DRAGEN-ML
DRAGEN employs machine learning-based variant recalibration (DRAGEN-ML) for germline SNV VC. Variant calling accuracy is improved using powerful and efficient machine learning techniques that augment the variant caller, by exploiting more of the available read and context information that does not easily integrate into the Bayesian processing used by the haplotype variant caller. A supervised machine learning method was developed using truth from the PrecisionFDA v4.2.1 sets to build a model that processes read and other contextual evidence to remove false positives, recover false negatives, and reduce zygosity errors for both SNVs and INDELs.

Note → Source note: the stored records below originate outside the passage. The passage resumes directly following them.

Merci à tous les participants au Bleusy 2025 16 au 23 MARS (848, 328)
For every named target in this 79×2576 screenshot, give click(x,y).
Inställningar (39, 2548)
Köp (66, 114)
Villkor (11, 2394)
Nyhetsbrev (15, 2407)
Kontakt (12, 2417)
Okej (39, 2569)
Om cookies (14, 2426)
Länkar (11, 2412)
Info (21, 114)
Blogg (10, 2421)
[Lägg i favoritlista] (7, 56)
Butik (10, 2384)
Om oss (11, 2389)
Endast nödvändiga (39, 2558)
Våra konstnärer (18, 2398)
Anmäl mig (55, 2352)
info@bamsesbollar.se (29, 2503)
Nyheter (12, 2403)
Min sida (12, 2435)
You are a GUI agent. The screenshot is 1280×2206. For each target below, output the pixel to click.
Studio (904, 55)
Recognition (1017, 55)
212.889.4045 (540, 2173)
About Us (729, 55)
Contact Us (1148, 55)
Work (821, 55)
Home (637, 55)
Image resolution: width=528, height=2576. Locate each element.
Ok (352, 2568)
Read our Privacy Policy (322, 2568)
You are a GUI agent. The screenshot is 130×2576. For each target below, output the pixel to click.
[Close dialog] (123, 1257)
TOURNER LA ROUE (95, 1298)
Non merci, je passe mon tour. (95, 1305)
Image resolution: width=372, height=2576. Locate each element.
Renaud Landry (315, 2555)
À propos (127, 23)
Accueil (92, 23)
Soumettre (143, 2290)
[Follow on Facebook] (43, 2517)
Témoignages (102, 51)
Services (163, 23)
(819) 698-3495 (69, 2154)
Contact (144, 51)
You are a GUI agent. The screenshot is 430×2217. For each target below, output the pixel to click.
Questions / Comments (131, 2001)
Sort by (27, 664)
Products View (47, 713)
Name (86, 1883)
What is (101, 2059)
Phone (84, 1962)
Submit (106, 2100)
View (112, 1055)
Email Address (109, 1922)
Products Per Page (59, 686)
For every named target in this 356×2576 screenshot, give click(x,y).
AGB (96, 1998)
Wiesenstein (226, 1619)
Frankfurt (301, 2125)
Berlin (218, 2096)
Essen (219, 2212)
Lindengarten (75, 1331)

Additional setup is not required. ML model files for the hg38 and hg19 human references are packaged with the DRAGEN installer.
• | After the installation, the files will be present in the /opt/edico/resources/ml_model/<ref> folder. |
• | DRAGEN-ML is enabled as needed, when running the germline SNV VC. |
• | DRAGEN detects the reference used for analysis, and will use the correct model files. If hg38 or hg19 reference types are not detected, then ML recalibration will automatically be disabled and SNV VC falls back to legacy operation. |

Example DRAGEN CMD line options:
--vc-ml-dir=/path/to/package/directory --vc-ml-enable-recalibration=true
Where /path/to/package/directory contains the extracted support files from the package for DRAGEN-ML

Since the machine learning model extracts information from the read pile-up, DRAGEN-ML requires a run with BAM or FASTQ input. DRAGEN-ML runs concurrently with DRAGEN SNV VC. DRAGEN-ML can be applied to WGS or WES samples. Re-calibration of existing VCF files is not supported.

DRAGEN-ML recalibrates all quality scores, changing the values of the QUAL and GQ fields in the output VCF/GVCF.
• | DRAGEN-ML also updates PL and GP in the output VCF/GVCF. |
• | The genotypes (GT field) of some variants may be changed by ML eg, 0/1 to 1/1 or vice versa. |
• | DRAGEN-ML PHRED scores are limited to a maximum value of around 60-70. Therefore, the QUAL filtering threshold is set to 3 when DRAGEN-ML is enabled, compared to 10 for DRAGEN-VC when DRAGEN-ML is disabled. |
The following variants types are re-calibrated:
• | Biallelic and multiallelic variants |
• | Autosomes and sex chromosomes, including haploid positions |
• | Force GT calls |
• | Non primary contigs |

DRAGEN-ML typically removes 30-50% of SNP FPs, with smaller gains on INDELS. FN counts are reduced by 10% or more. The output QUAL/GQ of DRAGEN-ML is empirically more accurately calibrated than DRAGEN SNV VC without ML. There are significant gains in accuracy statistics across the entire genome with ML enabled. Note that a small number of variant calls may have degraded accuracy with ML enabled compared to VC without ML.

DRAGEN-ML adds about 10% to the run time compared to runs without ML.